Set down exactly, from the records below, the line with "This screenshot has width=996, height=1122." through the line with "Screen dimensions: 1280x720", and nothing else.

======== Supplied data ========

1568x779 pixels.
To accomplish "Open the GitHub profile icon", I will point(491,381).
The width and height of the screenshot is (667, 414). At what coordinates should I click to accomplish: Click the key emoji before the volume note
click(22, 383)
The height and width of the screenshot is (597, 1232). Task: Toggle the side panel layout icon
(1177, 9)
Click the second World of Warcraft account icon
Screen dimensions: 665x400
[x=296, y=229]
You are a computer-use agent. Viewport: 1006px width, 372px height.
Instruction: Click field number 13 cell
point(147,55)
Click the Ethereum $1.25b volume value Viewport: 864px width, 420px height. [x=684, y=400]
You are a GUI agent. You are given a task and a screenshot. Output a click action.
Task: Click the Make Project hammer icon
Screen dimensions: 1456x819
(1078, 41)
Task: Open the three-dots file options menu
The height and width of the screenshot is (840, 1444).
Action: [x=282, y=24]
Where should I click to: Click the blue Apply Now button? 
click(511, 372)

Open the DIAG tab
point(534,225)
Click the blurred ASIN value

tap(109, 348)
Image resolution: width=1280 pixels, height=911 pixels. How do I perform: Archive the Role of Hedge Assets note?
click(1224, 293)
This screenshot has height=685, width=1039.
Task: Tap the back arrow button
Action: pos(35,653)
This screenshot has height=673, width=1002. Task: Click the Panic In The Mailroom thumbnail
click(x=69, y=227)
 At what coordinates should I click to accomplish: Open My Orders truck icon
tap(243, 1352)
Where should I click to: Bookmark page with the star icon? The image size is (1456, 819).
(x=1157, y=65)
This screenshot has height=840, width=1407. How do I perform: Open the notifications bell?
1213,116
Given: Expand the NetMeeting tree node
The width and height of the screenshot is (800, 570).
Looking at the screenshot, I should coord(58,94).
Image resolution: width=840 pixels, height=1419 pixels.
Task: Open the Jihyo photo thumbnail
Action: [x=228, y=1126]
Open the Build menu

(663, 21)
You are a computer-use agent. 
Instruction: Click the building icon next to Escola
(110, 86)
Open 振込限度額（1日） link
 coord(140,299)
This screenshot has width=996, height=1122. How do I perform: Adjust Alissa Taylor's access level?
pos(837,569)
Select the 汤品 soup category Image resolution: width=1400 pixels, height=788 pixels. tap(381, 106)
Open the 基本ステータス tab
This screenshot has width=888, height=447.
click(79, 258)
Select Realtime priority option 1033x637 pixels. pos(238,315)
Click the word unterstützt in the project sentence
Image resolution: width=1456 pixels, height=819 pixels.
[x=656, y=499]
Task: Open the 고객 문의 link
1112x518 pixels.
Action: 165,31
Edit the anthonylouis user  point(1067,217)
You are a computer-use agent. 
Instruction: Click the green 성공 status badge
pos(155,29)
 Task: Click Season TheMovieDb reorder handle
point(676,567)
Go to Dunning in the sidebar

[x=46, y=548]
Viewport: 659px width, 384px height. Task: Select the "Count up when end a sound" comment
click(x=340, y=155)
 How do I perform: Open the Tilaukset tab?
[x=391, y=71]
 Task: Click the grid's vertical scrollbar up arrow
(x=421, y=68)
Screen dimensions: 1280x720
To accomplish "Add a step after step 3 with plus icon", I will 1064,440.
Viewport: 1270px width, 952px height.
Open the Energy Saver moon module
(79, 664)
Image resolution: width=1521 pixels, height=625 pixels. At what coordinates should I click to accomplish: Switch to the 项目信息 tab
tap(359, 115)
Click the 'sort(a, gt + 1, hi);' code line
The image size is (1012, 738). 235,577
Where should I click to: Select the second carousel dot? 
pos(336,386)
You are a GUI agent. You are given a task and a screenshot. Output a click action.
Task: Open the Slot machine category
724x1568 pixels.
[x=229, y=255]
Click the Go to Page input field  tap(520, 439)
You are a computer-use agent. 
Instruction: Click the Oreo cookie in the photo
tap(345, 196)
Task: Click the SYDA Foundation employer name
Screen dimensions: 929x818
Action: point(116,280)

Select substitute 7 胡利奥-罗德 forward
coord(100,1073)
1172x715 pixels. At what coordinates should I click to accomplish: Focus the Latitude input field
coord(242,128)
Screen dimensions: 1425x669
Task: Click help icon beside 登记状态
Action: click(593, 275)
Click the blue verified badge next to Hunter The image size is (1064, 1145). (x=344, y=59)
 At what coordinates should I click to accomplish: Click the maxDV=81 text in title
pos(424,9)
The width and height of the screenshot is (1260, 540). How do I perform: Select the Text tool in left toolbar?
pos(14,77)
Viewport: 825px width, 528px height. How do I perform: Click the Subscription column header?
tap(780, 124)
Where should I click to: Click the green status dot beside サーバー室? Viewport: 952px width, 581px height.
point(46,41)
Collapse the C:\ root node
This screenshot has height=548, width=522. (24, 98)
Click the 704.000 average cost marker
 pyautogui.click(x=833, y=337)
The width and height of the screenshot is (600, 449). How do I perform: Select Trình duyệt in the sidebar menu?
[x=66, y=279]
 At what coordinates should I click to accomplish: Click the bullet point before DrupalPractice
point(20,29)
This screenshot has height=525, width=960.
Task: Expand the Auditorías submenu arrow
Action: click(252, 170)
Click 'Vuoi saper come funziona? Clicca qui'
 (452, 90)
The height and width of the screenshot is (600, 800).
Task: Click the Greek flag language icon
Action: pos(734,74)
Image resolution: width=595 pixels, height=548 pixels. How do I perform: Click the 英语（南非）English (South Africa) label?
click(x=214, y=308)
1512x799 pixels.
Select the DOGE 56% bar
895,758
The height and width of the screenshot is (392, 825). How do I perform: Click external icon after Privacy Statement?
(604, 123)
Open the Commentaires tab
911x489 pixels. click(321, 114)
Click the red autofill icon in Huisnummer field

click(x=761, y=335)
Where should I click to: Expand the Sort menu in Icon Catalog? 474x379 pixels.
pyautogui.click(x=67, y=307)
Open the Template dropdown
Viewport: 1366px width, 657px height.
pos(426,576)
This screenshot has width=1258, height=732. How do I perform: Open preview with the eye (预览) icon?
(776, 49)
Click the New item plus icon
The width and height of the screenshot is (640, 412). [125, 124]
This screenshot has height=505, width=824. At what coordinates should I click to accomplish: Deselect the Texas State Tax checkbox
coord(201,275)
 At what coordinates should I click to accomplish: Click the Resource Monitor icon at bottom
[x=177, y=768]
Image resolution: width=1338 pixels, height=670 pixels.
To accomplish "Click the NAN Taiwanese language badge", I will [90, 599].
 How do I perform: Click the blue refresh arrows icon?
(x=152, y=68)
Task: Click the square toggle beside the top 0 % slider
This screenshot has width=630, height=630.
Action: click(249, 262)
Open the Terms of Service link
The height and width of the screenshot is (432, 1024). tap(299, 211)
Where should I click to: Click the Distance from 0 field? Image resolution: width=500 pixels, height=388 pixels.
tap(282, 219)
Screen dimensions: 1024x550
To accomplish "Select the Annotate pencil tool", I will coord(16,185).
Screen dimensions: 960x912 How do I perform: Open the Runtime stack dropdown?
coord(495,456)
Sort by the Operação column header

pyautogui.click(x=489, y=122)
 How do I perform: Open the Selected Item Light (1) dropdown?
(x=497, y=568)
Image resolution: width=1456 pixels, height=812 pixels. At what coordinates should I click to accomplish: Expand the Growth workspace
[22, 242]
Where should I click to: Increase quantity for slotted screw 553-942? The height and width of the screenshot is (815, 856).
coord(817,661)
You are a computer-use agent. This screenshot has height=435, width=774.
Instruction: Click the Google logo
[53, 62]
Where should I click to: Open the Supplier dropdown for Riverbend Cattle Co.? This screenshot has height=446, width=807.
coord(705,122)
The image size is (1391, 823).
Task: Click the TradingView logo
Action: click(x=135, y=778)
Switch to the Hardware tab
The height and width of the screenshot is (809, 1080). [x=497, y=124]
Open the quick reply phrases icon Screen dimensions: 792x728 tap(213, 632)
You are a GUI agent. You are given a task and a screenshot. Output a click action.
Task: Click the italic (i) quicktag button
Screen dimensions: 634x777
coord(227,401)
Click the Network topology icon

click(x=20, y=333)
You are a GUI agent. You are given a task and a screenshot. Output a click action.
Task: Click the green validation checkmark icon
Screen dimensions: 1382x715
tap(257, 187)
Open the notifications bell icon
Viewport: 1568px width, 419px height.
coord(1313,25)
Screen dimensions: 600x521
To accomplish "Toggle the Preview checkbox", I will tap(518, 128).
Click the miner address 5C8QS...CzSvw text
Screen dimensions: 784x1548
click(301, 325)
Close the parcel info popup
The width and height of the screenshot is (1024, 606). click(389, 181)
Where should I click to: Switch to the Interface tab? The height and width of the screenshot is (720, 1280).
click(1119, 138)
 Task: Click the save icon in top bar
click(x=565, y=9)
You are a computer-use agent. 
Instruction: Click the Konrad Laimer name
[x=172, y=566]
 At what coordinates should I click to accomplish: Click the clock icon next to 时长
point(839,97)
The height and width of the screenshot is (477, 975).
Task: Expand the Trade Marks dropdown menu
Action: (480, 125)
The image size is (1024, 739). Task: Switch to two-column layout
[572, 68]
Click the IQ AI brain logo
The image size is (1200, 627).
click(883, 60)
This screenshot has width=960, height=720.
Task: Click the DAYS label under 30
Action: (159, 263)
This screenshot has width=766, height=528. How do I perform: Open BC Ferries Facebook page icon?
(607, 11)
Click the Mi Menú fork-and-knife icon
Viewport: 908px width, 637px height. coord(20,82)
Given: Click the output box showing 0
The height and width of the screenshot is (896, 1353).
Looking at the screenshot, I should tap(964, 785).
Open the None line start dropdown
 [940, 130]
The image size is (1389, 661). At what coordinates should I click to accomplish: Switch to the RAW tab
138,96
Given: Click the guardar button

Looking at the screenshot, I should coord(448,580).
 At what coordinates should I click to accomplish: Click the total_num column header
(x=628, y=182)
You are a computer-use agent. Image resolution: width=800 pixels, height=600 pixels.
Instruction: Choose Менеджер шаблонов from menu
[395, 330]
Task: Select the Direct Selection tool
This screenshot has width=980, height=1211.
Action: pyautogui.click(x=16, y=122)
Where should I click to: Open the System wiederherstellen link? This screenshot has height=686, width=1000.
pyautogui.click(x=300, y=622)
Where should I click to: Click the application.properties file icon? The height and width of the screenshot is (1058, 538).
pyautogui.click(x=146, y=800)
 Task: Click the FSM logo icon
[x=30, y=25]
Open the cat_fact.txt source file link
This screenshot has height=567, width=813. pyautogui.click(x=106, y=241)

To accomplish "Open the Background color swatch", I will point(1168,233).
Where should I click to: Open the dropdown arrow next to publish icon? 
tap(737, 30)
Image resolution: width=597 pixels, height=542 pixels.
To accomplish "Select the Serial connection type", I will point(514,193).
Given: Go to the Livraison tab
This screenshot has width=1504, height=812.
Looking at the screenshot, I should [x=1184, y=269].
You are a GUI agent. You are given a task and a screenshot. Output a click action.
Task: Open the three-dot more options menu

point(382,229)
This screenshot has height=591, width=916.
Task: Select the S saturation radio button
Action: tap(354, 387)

========

■ **Task result**
This screenshot has width=996, height=1122. How do I perform: Adjust Alissa Taylor's access level?
pos(837,569)
Select the 汤品 soup category Image resolution: width=1400 pixels, height=788 pixels. tap(381, 106)
Open the 基本ステータス tab
This screenshot has width=888, height=447.
click(79, 258)
Select Realtime priority option 1033x637 pixels. pos(238,315)
Click the word unterstützt in the project sentence
Image resolution: width=1456 pixels, height=819 pixels.
[x=656, y=499]
Task: Open the 고객 문의 link
1112x518 pixels.
Action: 165,31
Edit the anthonylouis user  point(1067,217)
You are a computer-use agent. 
Instruction: Click the green 성공 status badge
pos(155,29)
 Task: Click Season TheMovieDb reorder handle
point(676,567)
Go to Dunning in the sidebar

[x=46, y=548]
Viewport: 659px width, 384px height. Task: Select the "Count up when end a sound" comment
click(x=340, y=155)
 How do I perform: Open the Tilaukset tab?
[x=391, y=71]
 Task: Click the grid's vertical scrollbar up arrow
(x=421, y=68)
Screen dimensions: 1280x720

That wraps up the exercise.